▸ Listed records:
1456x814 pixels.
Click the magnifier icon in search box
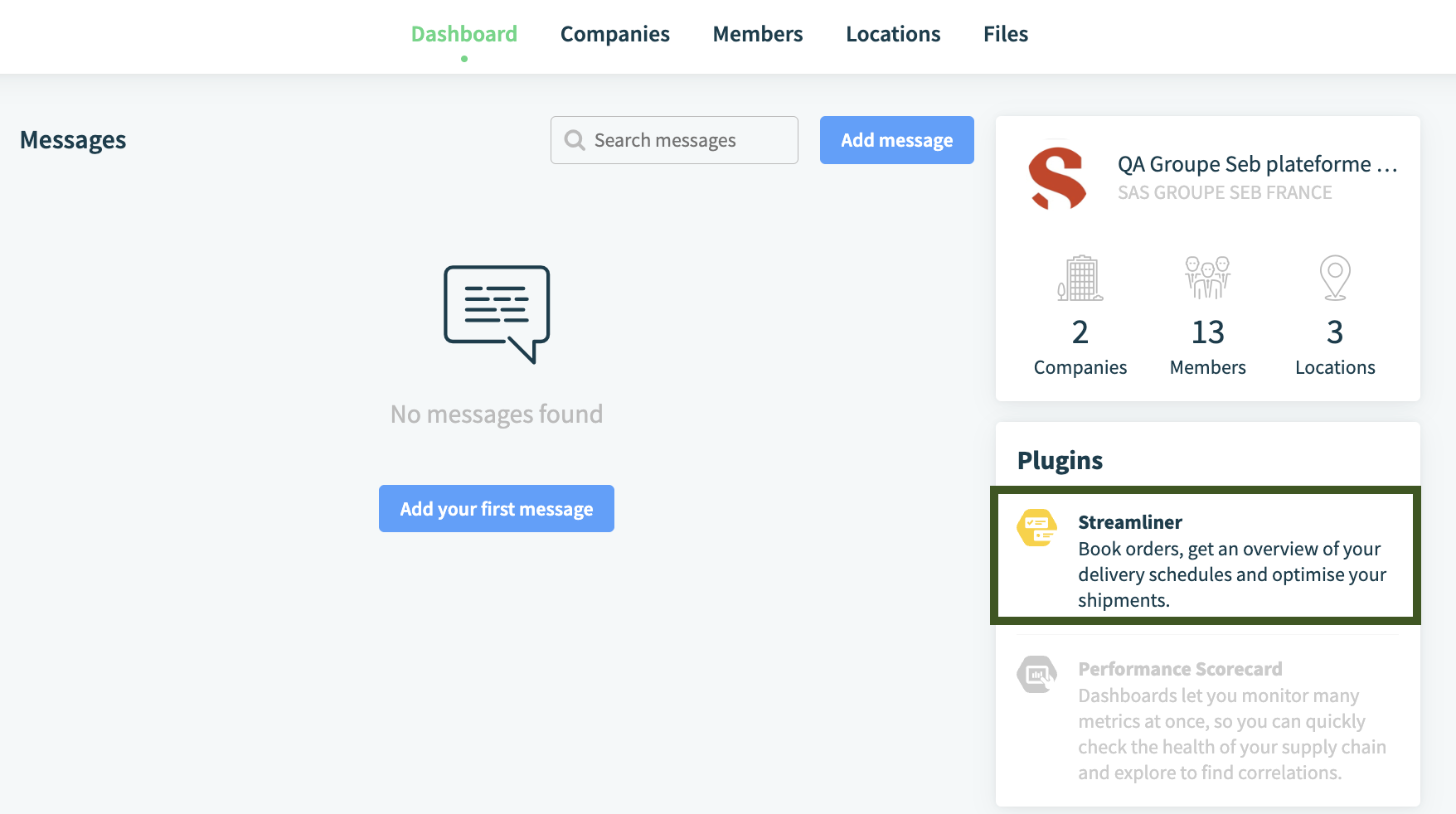[575, 140]
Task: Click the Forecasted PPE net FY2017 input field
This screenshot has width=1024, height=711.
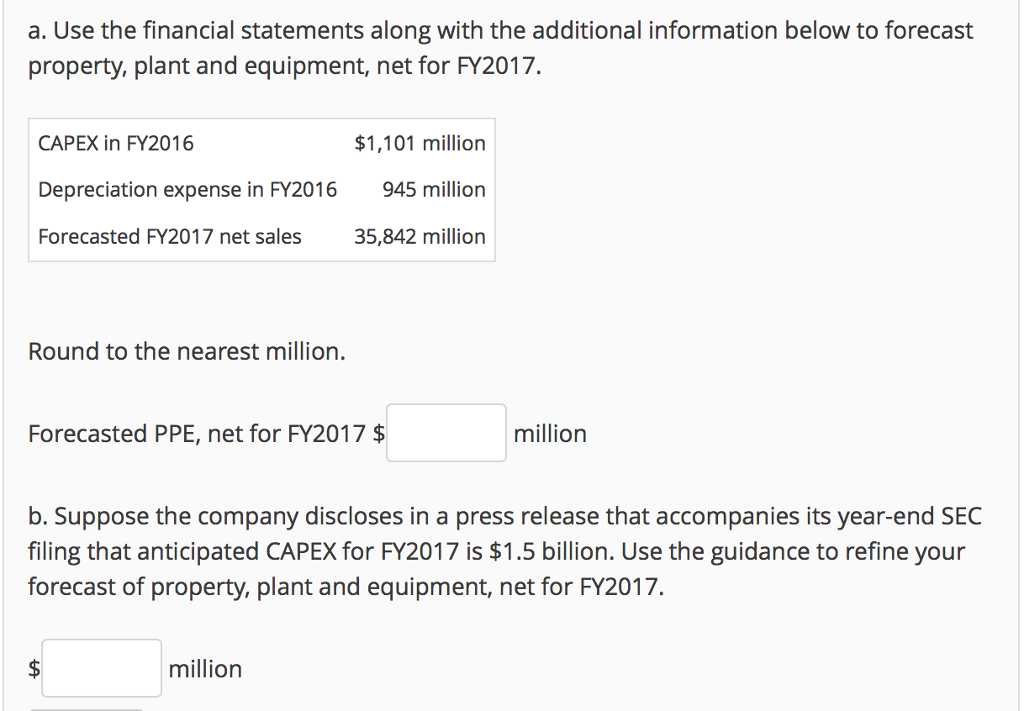Action: [446, 432]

▸ Task directions: Quote every record above exactly, omitting any pictures they contain.

▸ Output for this exercise:
1456x814 pixels.
Click the magnifier icon in search box
[575, 140]
Task: Click the Forecasted PPE net FY2017 input field
This screenshot has width=1024, height=711.
Action: [446, 432]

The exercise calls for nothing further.